» 抽出テキスト
財務・経理担当者のためのM&A(9)
運転資本(Working Capital)分析
滞留資産がある場合の処理方法を整理します。
純資産法の場合は単純なのですが、DCF法、倍率法では少し手間をかけます。
滞留資産(債権・在庫)
まずは、滞留の発生要因を確認します。
債権の場合は、一過性の取引先の倒産・経営不振が大半のケースですが、新興国への輸出債権がメインのため一定比率が継続的に滞留となる、又は一般消費者向けの小口債権のため、一定比率で滞留となるというケースもあると思います。滞留の発生要因をビジネス環境分析及びマネジメント等への質問によってチェックします。
在庫の場合は、製品の作りすぎ、型落ち(モデル変更)を理由とする過去の特定事象に原因のある滞留なのか、もしくは、在庫を保有することが対象会社の強みになっているケース(部品大手のモノタロウ、ユザワヤ、東大阪の部品卸等)なのか、販売の機会損失を避けるために、一定の滞留発生を前提に生産・仕入れをするケース等、案件別に理由が異なりますので、ここは丁寧に要因を詰めます。その際、対象会社の滞留の定義、現在の滞留状況、事業計画を作成している場合は、計画における反映方法も併せて確認します。
次は、発生要因別に価値評価への反映方法を考えます。
一過性の場合
DCF法
- 基準日(0期末)の売掛金及び在庫の中に滞留債権及び滞留債権(資産価値ゼロとします)がある場合、基準日の運転資本残高からそれぞれ控除する。

» 割り当てタスク
抽出テキストでは、在庫の滞留について発生要因を丁寧に詰めるとしていますが、それはなぜですか？1〜3文で説明してください。

» 一覧の抜粋
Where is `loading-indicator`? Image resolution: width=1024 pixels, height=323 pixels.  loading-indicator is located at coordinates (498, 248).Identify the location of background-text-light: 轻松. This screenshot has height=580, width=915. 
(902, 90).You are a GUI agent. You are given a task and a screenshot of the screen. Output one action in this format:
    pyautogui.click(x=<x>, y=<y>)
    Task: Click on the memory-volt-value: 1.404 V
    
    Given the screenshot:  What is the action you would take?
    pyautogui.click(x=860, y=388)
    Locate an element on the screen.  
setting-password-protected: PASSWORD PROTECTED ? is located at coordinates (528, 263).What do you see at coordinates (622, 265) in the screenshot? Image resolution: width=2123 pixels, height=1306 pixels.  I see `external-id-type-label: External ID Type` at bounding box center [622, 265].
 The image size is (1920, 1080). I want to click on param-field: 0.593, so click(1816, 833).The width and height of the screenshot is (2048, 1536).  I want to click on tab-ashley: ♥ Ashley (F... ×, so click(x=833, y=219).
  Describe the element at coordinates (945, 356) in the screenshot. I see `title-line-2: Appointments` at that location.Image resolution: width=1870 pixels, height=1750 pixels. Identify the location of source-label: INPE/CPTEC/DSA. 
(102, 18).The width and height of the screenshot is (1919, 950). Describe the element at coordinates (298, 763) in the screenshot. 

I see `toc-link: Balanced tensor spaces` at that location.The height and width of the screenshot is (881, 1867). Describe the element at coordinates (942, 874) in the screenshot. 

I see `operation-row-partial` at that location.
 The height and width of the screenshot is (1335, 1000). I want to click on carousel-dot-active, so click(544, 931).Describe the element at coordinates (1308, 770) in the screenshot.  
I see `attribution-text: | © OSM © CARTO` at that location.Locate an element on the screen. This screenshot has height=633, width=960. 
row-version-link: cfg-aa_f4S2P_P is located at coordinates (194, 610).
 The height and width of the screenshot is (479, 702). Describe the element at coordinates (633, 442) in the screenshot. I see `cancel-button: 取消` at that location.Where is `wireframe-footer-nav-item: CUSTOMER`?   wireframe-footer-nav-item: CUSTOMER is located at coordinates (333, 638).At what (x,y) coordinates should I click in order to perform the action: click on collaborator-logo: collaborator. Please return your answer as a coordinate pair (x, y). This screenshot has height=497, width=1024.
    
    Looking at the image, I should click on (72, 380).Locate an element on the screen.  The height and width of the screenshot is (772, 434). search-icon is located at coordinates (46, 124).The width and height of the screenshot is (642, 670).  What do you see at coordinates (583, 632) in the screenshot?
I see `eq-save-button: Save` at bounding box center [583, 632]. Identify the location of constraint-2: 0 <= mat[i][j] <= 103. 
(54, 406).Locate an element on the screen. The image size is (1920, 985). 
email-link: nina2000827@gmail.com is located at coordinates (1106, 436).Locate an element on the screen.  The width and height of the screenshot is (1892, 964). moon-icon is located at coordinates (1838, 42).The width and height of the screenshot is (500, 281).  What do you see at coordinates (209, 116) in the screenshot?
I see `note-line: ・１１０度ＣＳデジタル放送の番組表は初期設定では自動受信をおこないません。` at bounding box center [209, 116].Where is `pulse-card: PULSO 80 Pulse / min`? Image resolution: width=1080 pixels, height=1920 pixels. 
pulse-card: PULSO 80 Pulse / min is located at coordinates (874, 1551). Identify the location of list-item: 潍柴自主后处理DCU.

» タスクの結果
在庫の滞留は、案件ごとに理由が異なるためです。製品の作りすぎや型落ちといった過去の特定事象に原因がある場合もあります。ほかに、在庫の保有が対象会社の強みになっている場合や、販売の機会損失を避けるために一定の滞留を前提として生産・仕入れをする場合もあります。